### WHAT YOU ARE ASKED TO DO
Entries follow. Give back exactly the lines starting at the one containing "The width and" and ending at the one containing "by the Trigger", and no other lines.

### DATASET EXCERPTS
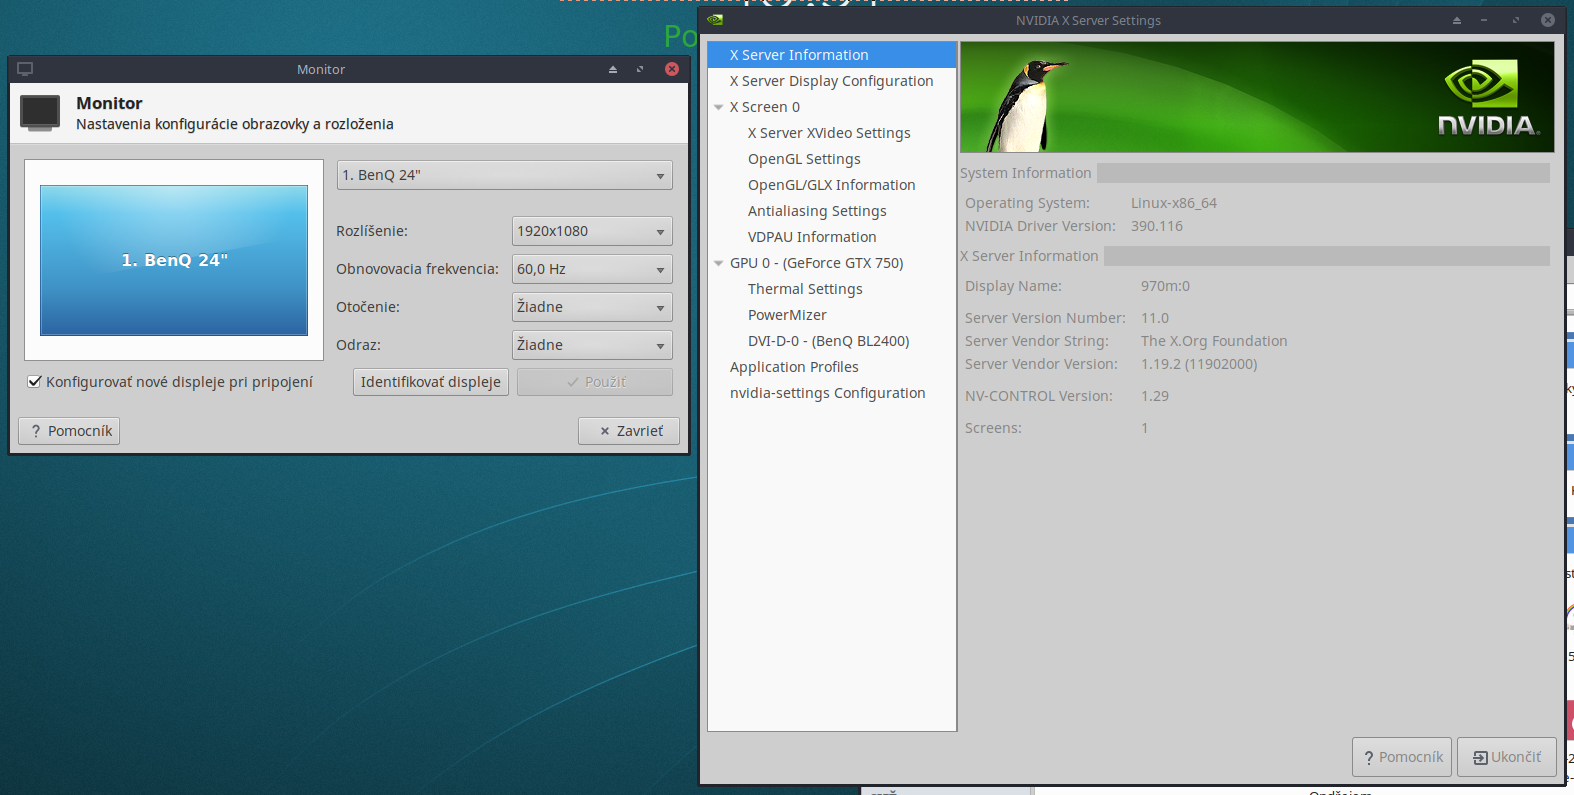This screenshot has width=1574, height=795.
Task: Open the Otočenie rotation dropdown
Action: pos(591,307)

--

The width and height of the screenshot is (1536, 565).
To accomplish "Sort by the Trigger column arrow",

### EXERCISE RESPONSE
The width and height of the screenshot is (1536, 565).
To accomplish "Sort by the Trigger column arrow",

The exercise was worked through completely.